▸ **Problem details**
While you copy the lines below, skip the pictures and keep the rest exact.

▸ **Dataset entries**
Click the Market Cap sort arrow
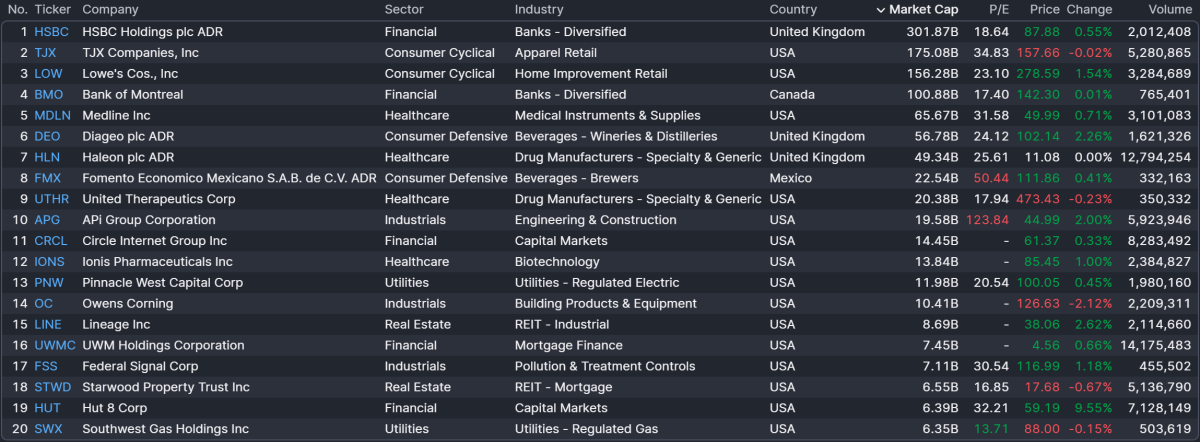 pos(881,10)
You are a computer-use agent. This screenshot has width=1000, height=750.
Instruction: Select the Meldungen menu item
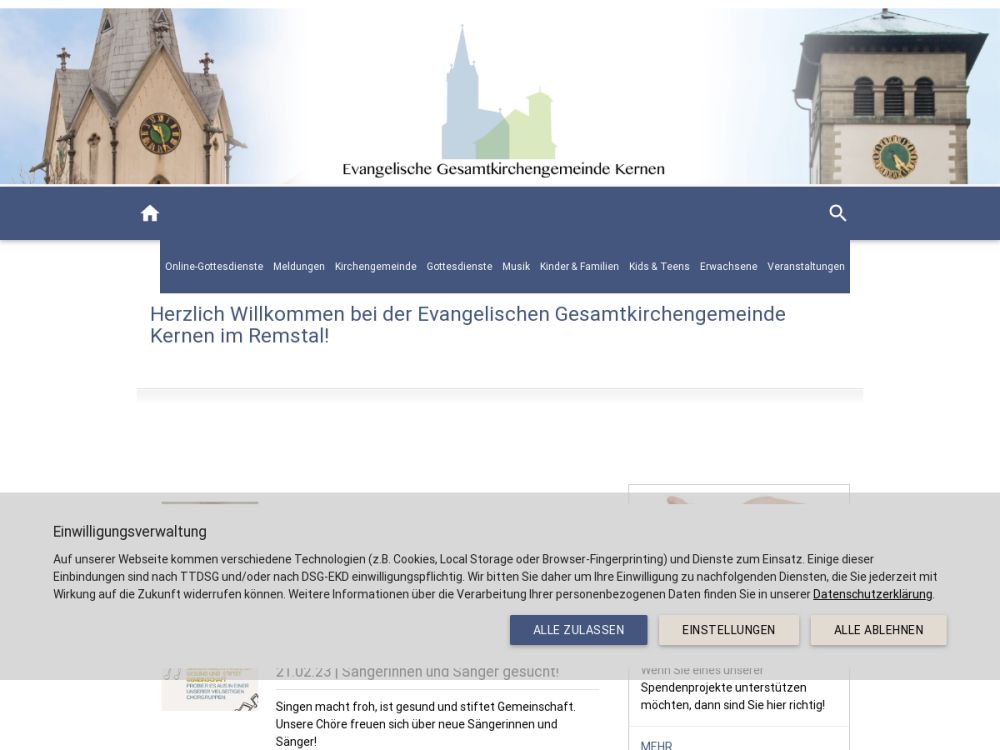pos(299,267)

▸ **Response to the task**
Click the Market Cap sort arrow
 pos(881,10)
You are a computer-use agent. This screenshot has width=1000, height=750.
Instruction: Select the Meldungen menu item
pos(299,267)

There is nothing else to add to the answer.